Saturday, July 01, 2023

In Memoriam: Alan Arkin


Alan Arkin, who died yesterday at the age of 89, early member of the Second City comedy troupe and both a stage and screen actor, was nothing if not versatile, demonstrated in his first Academy Award nominations, one for the comedy “The Russians Are Coming! The Russians Are Coming!,” one for the drama “The Heart is a Lonely Hunter.” He could terrify Audrey Hepburn in “Wait Until Dark” as capably as he could be terrified by John Cusack in “Grosse Pointe Blank.” In the latter, he played a (very) reluctant therapist to Cusack’s assassin as a hostage to a hostage taker, a performance as a weary rub of the temples. (Over the years I have come to view Arkin’s exasperation there as a cosmic weariness for the scourge of talkative hitmen that plagued the cinematic landscape post-“Pulp Fiction.”) Though he excelled at accents, his own voice often felt most potent, able to Woe is Me with anybody, and in “Glengarry Glen Ross,” in a sing-songy scene opposite Ed Harris, when he declares “It’s not right to the customers,” he sounds like a thousand idealistic schmucks ground up in the gears of capitalism.
 
He finally won an Oscar in 2007 for playing the devoted if deranged Uncle to Abigail Breslin’s “Little Miss Sunshine,” and it was appropriate that he won for working as part of an ensemble, noting that “acting for me has always been and always will be a team sport” in his acceptance speech. Even as a co-lead in The In-Laws, Arkin was essentially straight man to Peter Falk, a gut-busting portrayal of a man straining to keep the lid on, while in “Slums of Beverly Hills” he knew that despite playing a family patriarch, the movie belonged to Natasha Lyonne and spiritually ceded the stage. 

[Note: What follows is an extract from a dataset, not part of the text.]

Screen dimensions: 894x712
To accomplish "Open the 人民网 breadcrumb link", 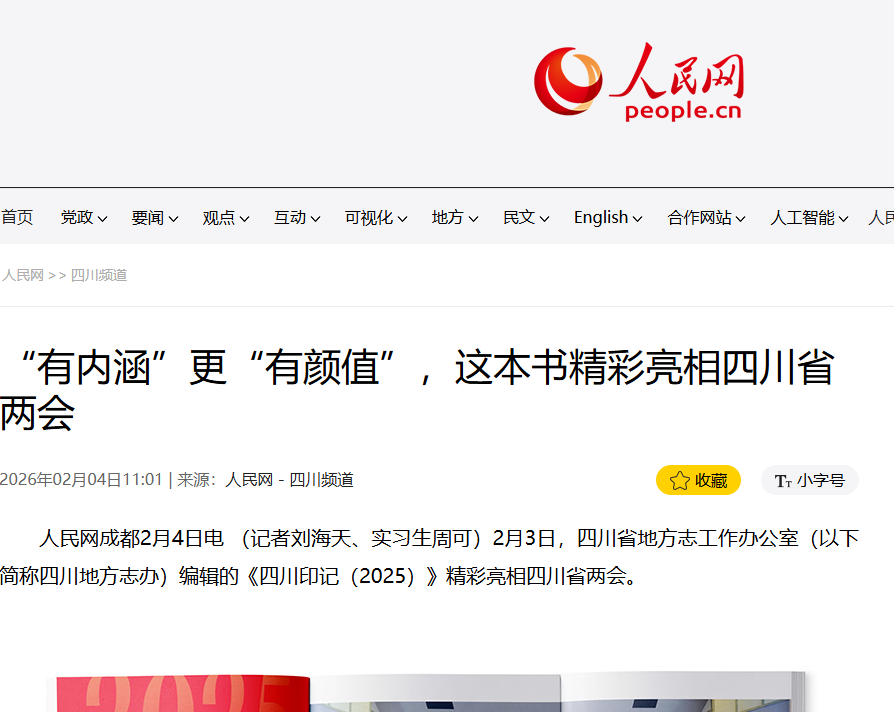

Jill Sprecher’s 2001 indie “13 Conversations About One Thing” was an ensemble too, an assembly of different storylines in which Arkin’s lingered most, playing Larry David in “Curb Your Enthusiasm,” in a manner of speaking, but in the key of Shakespearean tragedy, a co-worker’s relentless cheerfulness eating away at him. And though Mike Myers wrote great parts for nearly everybody in “So I Married an Axe Murderer,” it was Arkin who walked away with the picture, playing the kindly Police Captain that Anthony LaPaglia’s detective begs to act more like the Police Captains in movies. Finally, Arkin does, a dramatic scene rewired as comedy. What always stayed with me was what Arkin did at scene’s end, chewing on his fingernails, going over the scene in his head, a consummate actor, as if briefly allowing us a window into his own process.